Re: Rationale for U+10FFFF?

From: Doug Ewell (dewell@compuserve.com)
Date: Sun Mar 05 2000 - 21:59:22 EST


Harald Tveit Alvestrand <Harald@Alvestrand.no> wrote:

> the current trend in UNICODE/ISO 10646 seems to be to limit the number
> of planes to 17 (U+0 to U+10FFFF).
> Can someone tell me the rationale for not deprecating plane 16, and
> leave us with the much more rational U+0 to U+FFFFF?
> Or even allocating the whole bit, and making it U+0 to U+1FFFFF?

The "obvious" answer is that U-0010FFFF is the highest code point
accessible through the UTF-16 retrofit. You couldn't allocate through
U-001FFFFF (plane 31) because everything from plane 18 on could not be
reached with UTF-16.

*Deprecating* plane 16... hmm, that seems logical, doesn't it? Unicode
has *almost* done that by declaring it a private-use plane. I wonder if
you still have to support plane 16 (the 21st bit) to be fully Unicode-
compliant (a term I know is loaded and has no one simple definition).
Perhaps your program would not be considered fully compliant, but who
would know? Only those who have defined private-use characters in plane
16, and those who are testing specifically for this case.

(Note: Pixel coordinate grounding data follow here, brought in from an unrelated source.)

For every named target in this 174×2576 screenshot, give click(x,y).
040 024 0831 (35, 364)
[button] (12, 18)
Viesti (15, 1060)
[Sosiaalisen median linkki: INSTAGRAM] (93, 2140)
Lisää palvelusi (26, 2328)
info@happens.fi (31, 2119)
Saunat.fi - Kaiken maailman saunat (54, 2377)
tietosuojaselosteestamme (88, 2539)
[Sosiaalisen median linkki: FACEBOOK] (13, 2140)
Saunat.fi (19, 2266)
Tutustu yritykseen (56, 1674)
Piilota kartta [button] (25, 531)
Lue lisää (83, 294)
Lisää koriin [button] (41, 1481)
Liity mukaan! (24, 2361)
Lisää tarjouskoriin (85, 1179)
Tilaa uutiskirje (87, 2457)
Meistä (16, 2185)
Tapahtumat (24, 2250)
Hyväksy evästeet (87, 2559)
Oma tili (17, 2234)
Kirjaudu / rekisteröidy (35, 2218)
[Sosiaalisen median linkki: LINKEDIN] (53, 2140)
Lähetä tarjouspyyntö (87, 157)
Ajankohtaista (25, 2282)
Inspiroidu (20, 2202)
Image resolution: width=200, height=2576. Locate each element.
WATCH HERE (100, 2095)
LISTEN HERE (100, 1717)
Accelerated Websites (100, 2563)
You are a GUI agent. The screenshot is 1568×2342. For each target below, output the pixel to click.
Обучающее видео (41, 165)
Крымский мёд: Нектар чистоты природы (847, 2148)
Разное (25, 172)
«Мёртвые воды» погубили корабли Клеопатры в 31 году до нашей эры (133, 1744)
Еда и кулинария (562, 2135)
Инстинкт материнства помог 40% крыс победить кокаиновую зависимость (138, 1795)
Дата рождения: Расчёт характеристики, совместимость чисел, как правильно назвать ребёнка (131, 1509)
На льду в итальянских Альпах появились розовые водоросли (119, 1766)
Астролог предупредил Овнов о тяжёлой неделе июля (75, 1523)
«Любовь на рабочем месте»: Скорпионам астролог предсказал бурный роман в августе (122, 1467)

> To me, this seems on a par with the ISO session layer that mandated
> sequence number ranges of 0 to 99999 (0x1869F - a 17-bit number) -
> something that will cause readers for tens of years to come to shake
> their heads and say "these guys didn't know what they were doing";
> checks for legality now need a range compare, not just an AND
> operation. Similar for UTF-8 encoders/decoders; this extra plane will
> haunt implementations for years to come.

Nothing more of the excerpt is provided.